_Exercise brief_: Your reply should be an exact copy of the lines from the one that holds "Viewport: 493px width, 277px" to the end of the data below.

· · ·

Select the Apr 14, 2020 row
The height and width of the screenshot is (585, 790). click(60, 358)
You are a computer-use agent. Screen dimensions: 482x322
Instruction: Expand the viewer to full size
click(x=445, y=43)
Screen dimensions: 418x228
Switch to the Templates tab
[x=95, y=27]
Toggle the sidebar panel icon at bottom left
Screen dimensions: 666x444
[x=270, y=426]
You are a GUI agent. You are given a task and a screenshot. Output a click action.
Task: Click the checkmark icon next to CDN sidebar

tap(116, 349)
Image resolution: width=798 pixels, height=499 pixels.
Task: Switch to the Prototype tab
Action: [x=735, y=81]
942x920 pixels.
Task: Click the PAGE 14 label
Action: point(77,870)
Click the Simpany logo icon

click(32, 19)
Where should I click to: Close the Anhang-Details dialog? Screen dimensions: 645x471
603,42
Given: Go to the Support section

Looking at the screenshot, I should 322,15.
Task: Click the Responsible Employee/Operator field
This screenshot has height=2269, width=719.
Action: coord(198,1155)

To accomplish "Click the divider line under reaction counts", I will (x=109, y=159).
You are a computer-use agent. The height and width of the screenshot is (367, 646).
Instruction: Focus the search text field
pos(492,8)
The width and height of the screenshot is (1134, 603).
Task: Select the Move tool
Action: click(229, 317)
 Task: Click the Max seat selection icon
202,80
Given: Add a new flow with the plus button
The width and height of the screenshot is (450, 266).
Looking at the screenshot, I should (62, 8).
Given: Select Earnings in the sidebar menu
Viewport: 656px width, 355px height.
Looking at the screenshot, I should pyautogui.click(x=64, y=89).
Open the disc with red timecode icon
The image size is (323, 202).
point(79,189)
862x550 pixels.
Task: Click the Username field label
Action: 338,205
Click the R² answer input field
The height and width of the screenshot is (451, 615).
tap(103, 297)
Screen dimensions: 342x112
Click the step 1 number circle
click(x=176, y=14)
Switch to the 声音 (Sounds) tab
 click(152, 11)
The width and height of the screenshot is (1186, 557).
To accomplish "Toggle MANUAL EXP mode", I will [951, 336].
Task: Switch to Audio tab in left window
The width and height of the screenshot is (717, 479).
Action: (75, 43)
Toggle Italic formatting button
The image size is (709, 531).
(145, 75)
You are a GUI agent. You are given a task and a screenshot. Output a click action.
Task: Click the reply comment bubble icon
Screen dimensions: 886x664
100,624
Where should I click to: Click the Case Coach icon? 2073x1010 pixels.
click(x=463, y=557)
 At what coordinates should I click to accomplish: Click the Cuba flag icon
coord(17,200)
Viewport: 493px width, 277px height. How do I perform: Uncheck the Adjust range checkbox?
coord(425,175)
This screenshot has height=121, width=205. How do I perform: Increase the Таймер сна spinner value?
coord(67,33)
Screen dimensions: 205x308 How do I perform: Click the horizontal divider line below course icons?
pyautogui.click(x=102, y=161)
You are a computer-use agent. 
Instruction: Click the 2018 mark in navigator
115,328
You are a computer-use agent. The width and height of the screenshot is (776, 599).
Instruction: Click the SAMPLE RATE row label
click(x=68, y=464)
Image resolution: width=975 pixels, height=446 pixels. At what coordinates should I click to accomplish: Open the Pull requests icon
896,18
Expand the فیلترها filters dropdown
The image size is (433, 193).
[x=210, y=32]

· · ·

_Exercise answer_:
Viewport: 493px width, 277px height. How do I perform: Uncheck the Adjust range checkbox?
coord(425,175)
This screenshot has height=121, width=205. How do I perform: Increase the Таймер сна spinner value?
coord(67,33)
Screen dimensions: 205x308 How do I perform: Click the horizontal divider line below course icons?
pyautogui.click(x=102, y=161)
You are a computer-use agent. 
Instruction: Click the 2018 mark in navigator
115,328
You are a computer-use agent. The width and height of the screenshot is (776, 599).
Instruction: Click the SAMPLE RATE row label
click(x=68, y=464)
Image resolution: width=975 pixels, height=446 pixels. At what coordinates should I click to accomplish: Open the Pull requests icon
896,18
Expand the فیلترها filters dropdown
The image size is (433, 193).
[x=210, y=32]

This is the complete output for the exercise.